漏れ出す狂気と家族愛(Mr.ノーバディ2)
2026-06-10
前作『Mr.ノーバディ』は、地味な会計係のおじさんがロシアンマフィアを相手に大暴れするという、 いわゆる「ナーメテーター」モノなんですが、今作はその続編です。 前作同様90分程度でサクッと見ることができます。
あらすじ
前作でロシアン・マフィアと派手にやり合ったハッチ(ボブ・オデンカーク)は、 焼失した3000万ドルを肩代わりした組織への借金返済のため働きづめで家族との時間も取れない。 家族関係の修復のため、一家を連れて田舎町のウォーターパークへ休暇に出かける。 だが、全米最古のウォータースライダーが売りのしがないリゾートは、 巨悪組織を率い、薬物と汚職にまみれた警官を支配する、一切容赦のない女レンディーナ(シャロン・ストーン)の密輸ルートだった。 地元保安官との些細なトラブルが、たちまち巨悪組織とのド派手な全面戦争へとエスカレートする!
見どころ
設定は前作から続きなので、見ていたほうが主人公の「普通に見えて普通じゃない」感を楽しめます。 最初に家族とうまくいかない一週間を過ごす主人公を描写し、そこから再構築しようと奮闘する描写を見て 今作は家族に焦点を当てていると思いました。 前作は会計士でしたが、今作は最初からエージェントとして描かれています。 会計士では3000万ドルを返済しようと思ってもできませんもんね。
ボブ・オデンカーク演じるハッチですが、こんなに自制の利かない人だったかなと不思議に思いました。 前作は抑え込まれた日常から解放される狂気という感じでしたが、今作はちょいちょい狂気が漏れ出ています。 借金を肩代わりした組織の人間に「お前は本能に逆らえない」と言われていますが、この自制の利かなさを見ると納得です。 その狂気と家族への思いが絶妙なバランスを取っています。 前作ではあまりフィーチャーされていなかった家族も個性が出ていると思いました。
今回は休暇先の田舎町が舞台です。
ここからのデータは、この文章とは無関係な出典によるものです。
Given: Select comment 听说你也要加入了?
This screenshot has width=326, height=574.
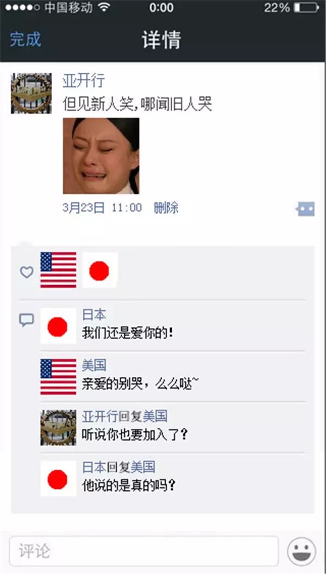Looking at the screenshot, I should (x=135, y=435).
ハッチが子供の時に父に連れられてきたという思い出の場所です。 そこに家族旅行に訪れますが、同伴するハッチの父(クリストファー・ロイド)が今回もいい味を出しています。 異母兄弟のハリー(RZA)も健在です。今回もぶっ飛んでいましたね。 よりB級感が出ていたと思います。
女ボスのレンディーナをシャロン・ストーンが楽しそうに演じているなというのが初めてみたときの感想です。 久しぶりに見たので、最初はシャロン・ストーンと気づきませんでした。 悪役を活き活きと演じていましたね(笑) 作中ではやりたい放題やっていて、みんなから極悪人とボロカスに言われています。
遊園地での戦闘シーンはチープ感が出ているように感じました。 それぞれの見せ場を作ると90分という短い時間では窮屈な作りにはなりますね。
ご都合主義なところもちらほらありますが、 サクッと見てスカッとするにはいい作品です。